She expands on some of the bigger questions about being a writer. “What I find most striking about this life is that there’s a combination of an enormous amount of solitude, which is necessary and suits me up to a point but which also had to be managed – and then there are these periods – like now – of enormous extraversion. I write only in the mornings. I get the kids off and organised and then I go and work. I lose concentration every couple of hours so I have to have a coffee or whatever it is, and then do five-six hours, and after that I do some sort of exercise.”

I suggest that with writing, you’re never off; as a trained observer you never stop noticing or filing away something, so it’s never a job that you leave.

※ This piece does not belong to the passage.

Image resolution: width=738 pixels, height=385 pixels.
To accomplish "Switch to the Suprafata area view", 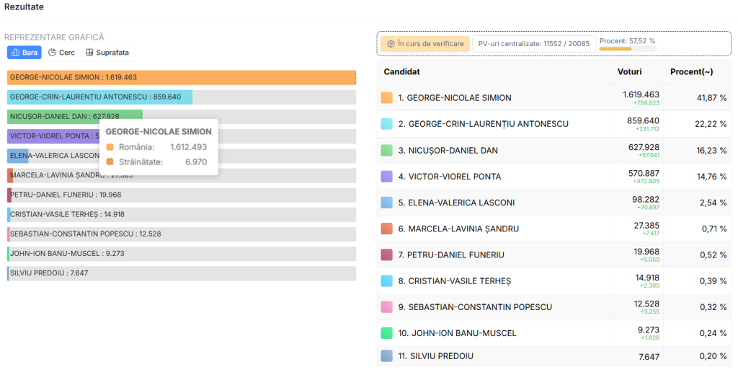I will click(x=107, y=53).
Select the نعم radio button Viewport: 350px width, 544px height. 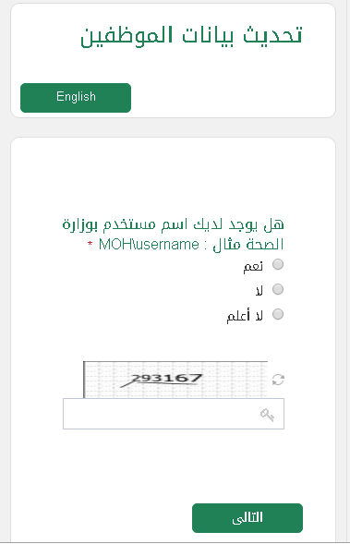click(278, 265)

“But you don’t want to,” she says, “because in that process you feel you’re living properly, that you’re fully aware, you’re fully watching what you’re doing. I’m never more happy – and it doesn’t happen all the time – than when I’m really working on something and I know what the spine of it is, you get this sense, some kind of mania, where many things that you notice all around you are somehow relevant and they’re going to fit right into this thing that you’re doing … That’s a very intense feeling. It’s like you’re properly tapped into life in some way. Whereas when I’m not writing, I’m not tapped in properly.

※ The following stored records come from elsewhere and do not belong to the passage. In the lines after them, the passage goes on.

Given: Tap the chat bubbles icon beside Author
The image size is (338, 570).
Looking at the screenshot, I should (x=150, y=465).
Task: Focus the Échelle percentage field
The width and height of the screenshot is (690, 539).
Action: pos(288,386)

“I feel I’m incredibly fortunate with the success I’ve had because it means that people will read these books, and that’s what you most want; you want to tell a story that you think is important and you feel should exist in the world. You want also to be making some kind of beautiful object, something of pleasure or some kind of enchantment or some kind of connection with people.

“It’s not like I didn’t try to have a proper job. I did a law degree and I worked as an international lawyer in human-rights law and treaty negotiations under the Keating administration in Canberra for a couple of years.”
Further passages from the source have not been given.